• [WHAT THIS TASK INVOLVES]: Extract every line in the records below that contains the string "height", and list those lines in their original order.

— Start of GIVEN DATA —

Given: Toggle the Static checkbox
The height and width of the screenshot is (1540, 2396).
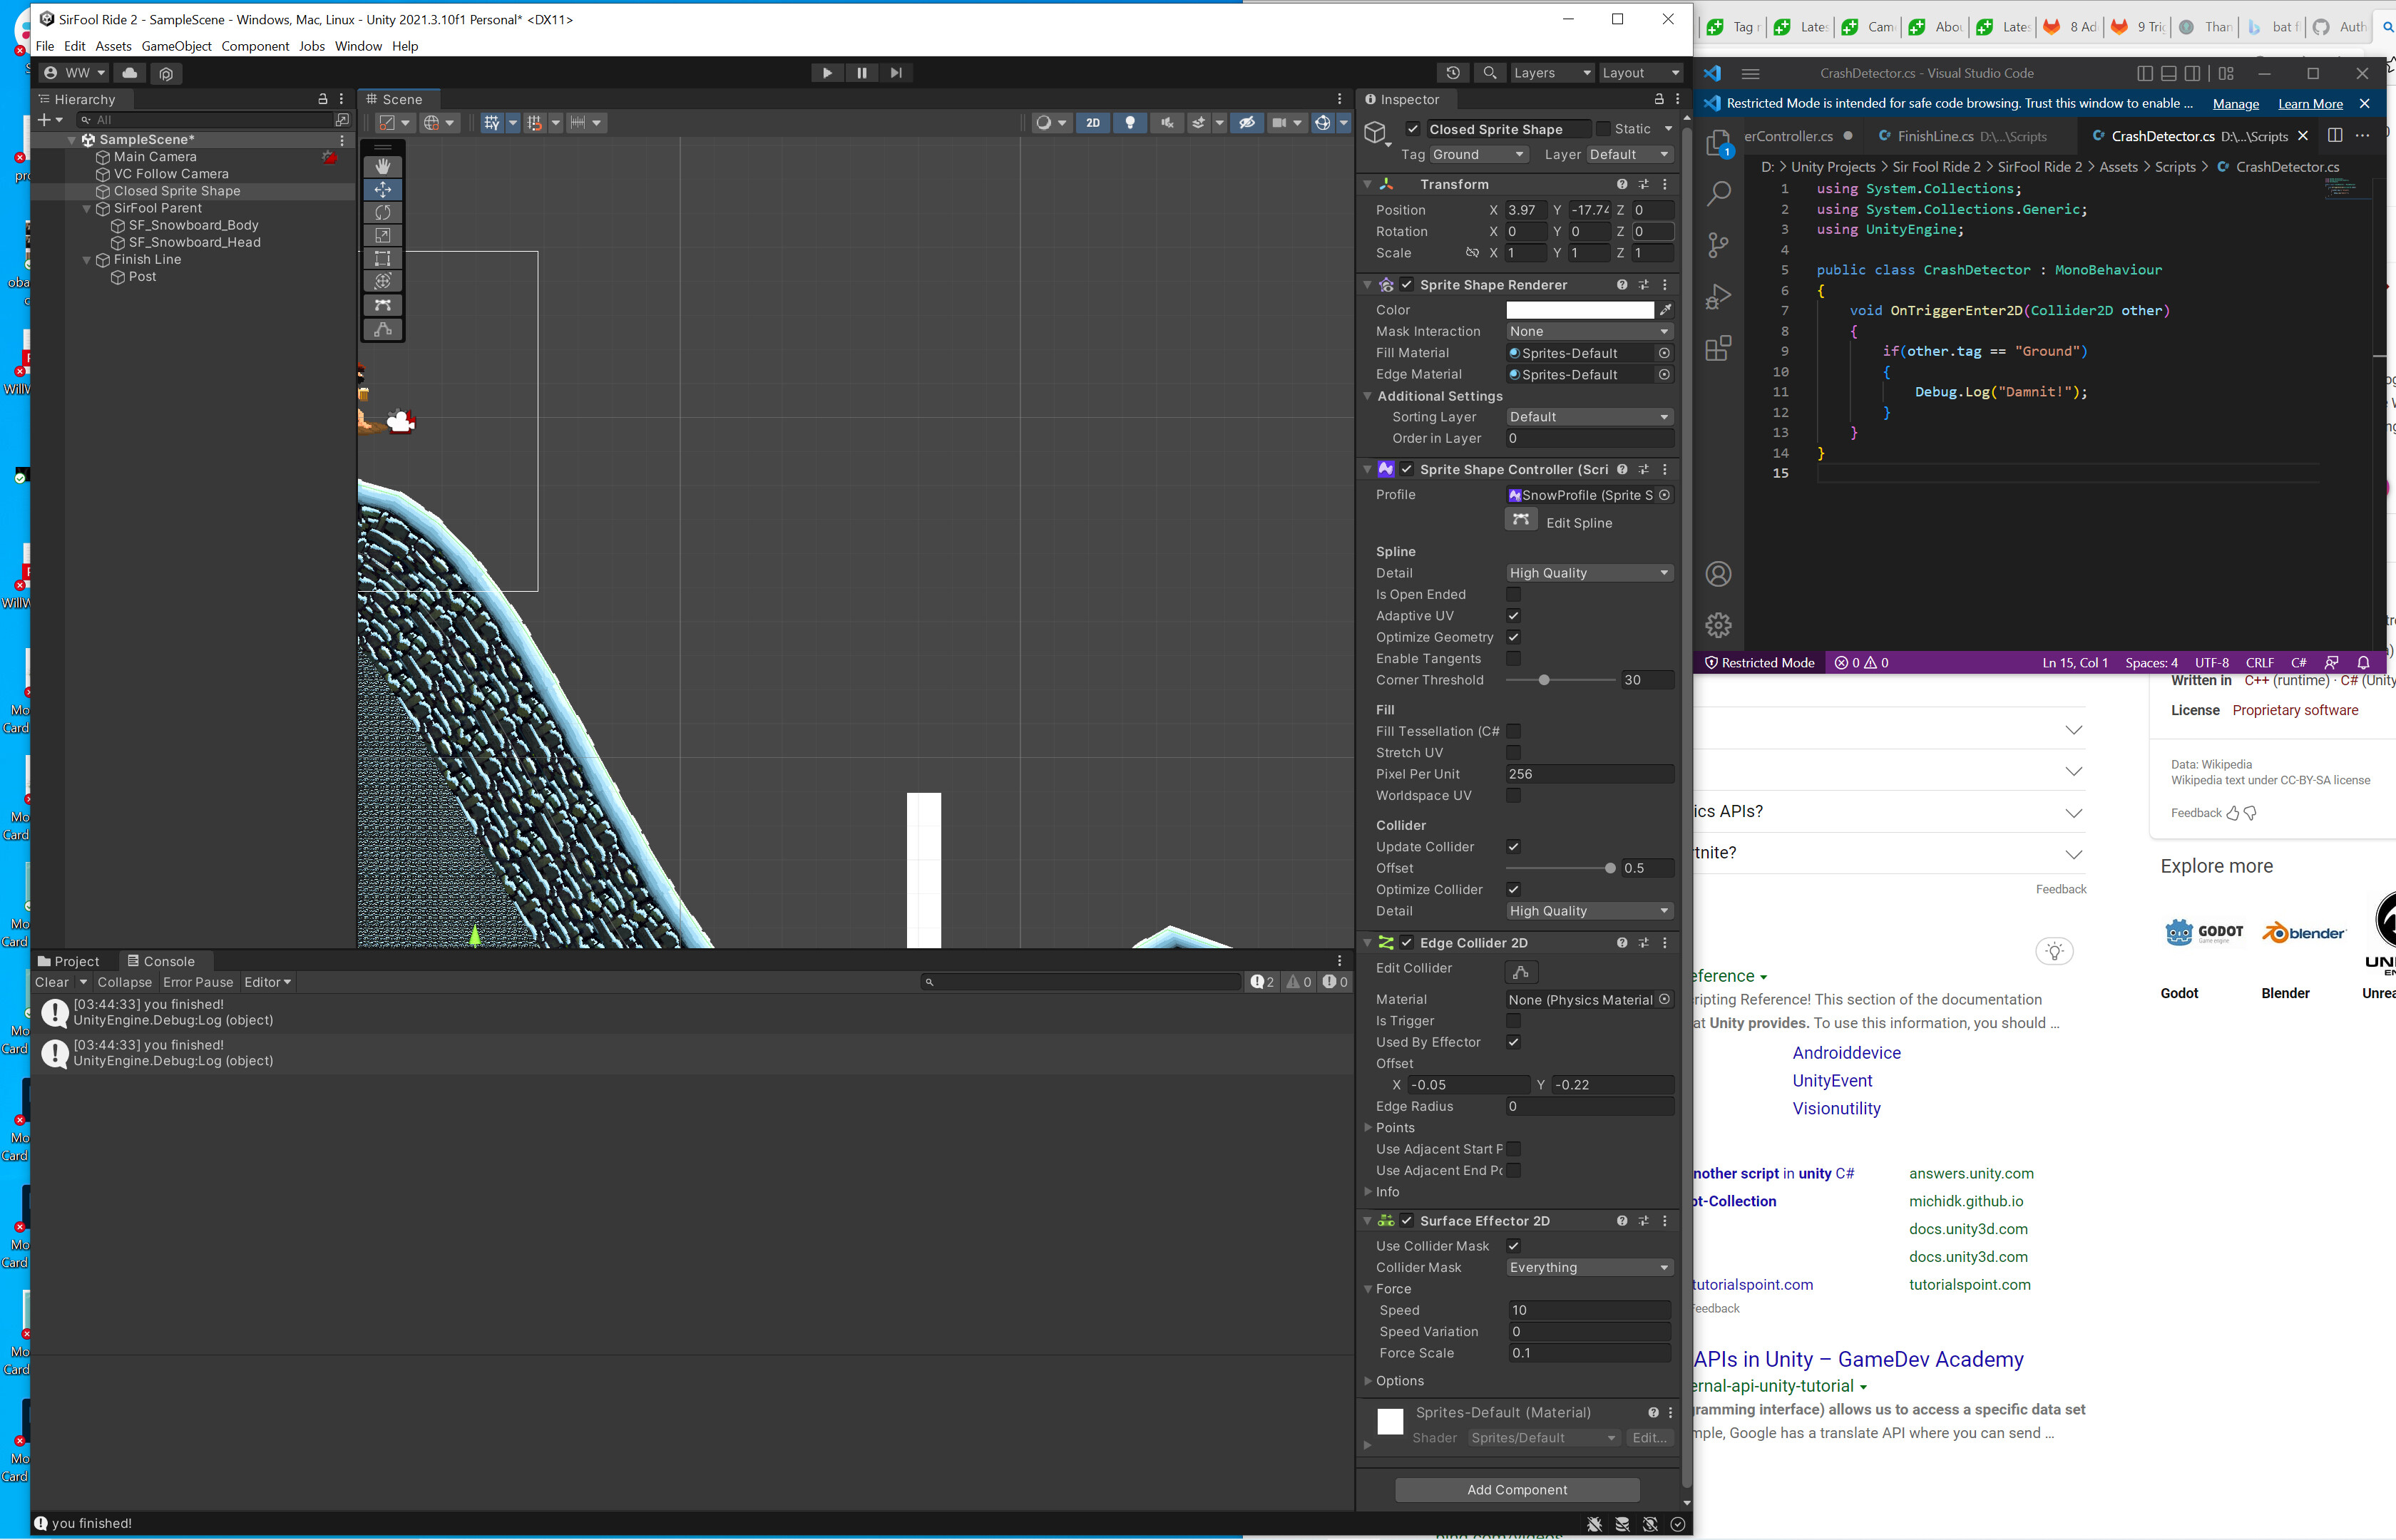Looking at the screenshot, I should [x=1603, y=128].
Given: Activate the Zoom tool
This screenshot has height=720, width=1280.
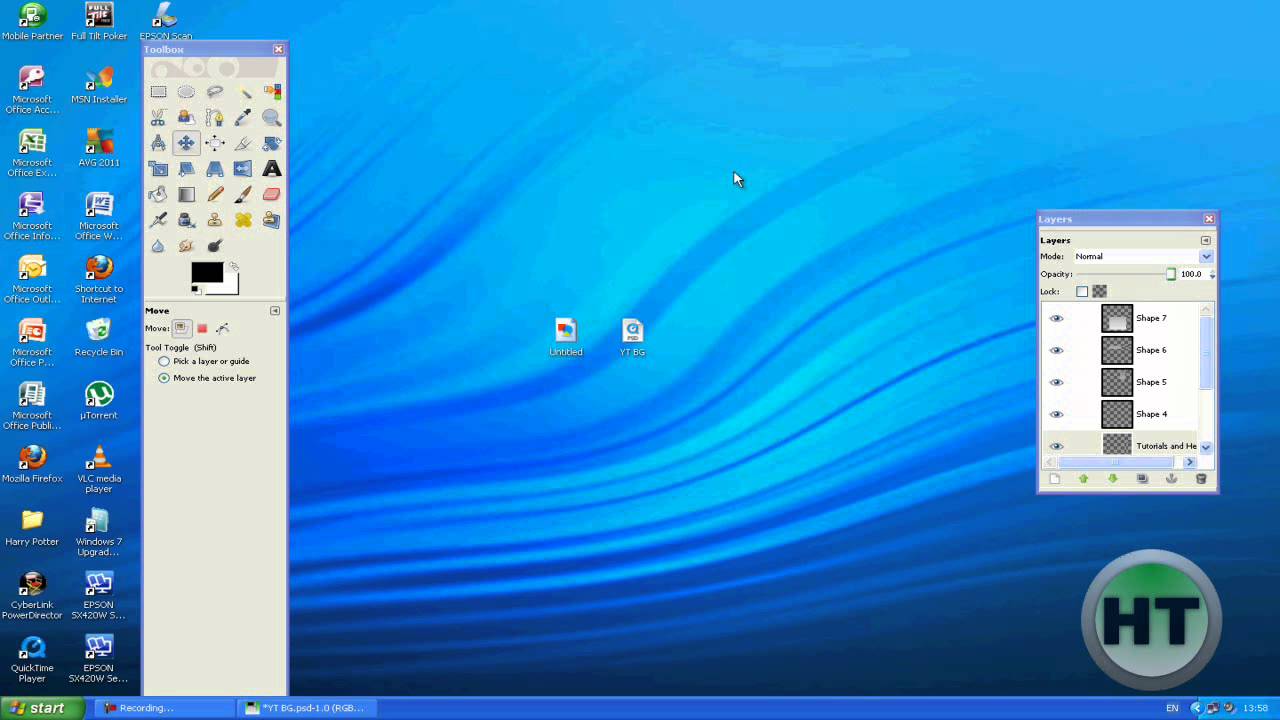Looking at the screenshot, I should [x=271, y=117].
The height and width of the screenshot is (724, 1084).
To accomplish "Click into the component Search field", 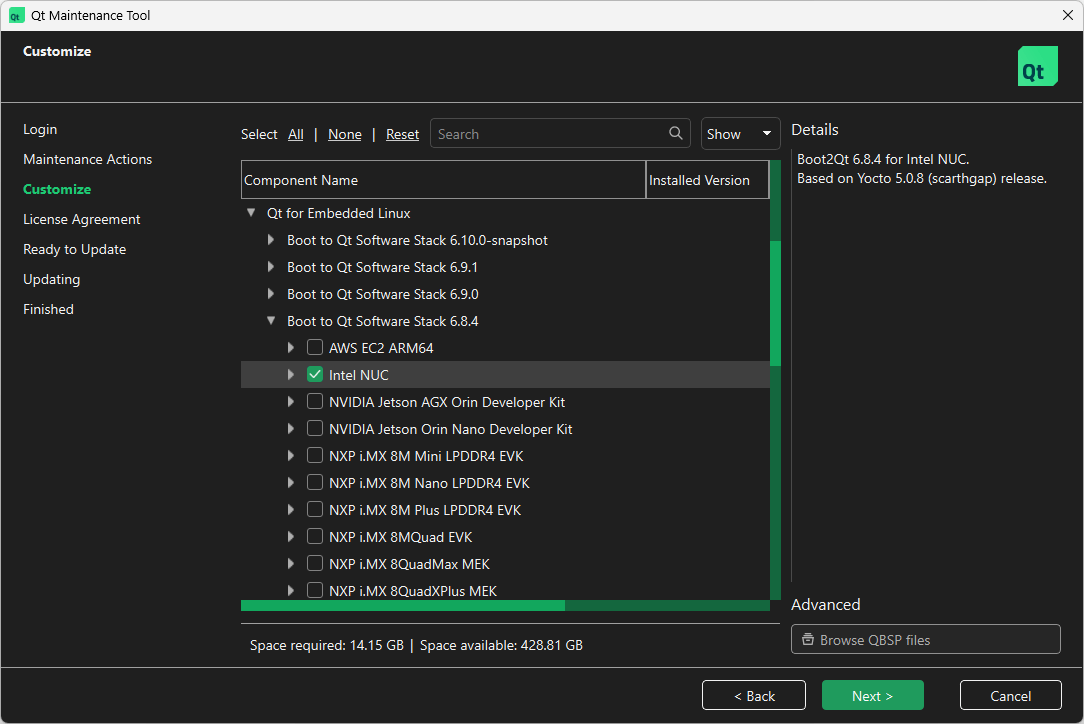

— End of GIVEN DATA —

• [OUTPUT]:
The height and width of the screenshot is (1540, 2396).
This screenshot has height=720, width=1280.
The height and width of the screenshot is (724, 1084).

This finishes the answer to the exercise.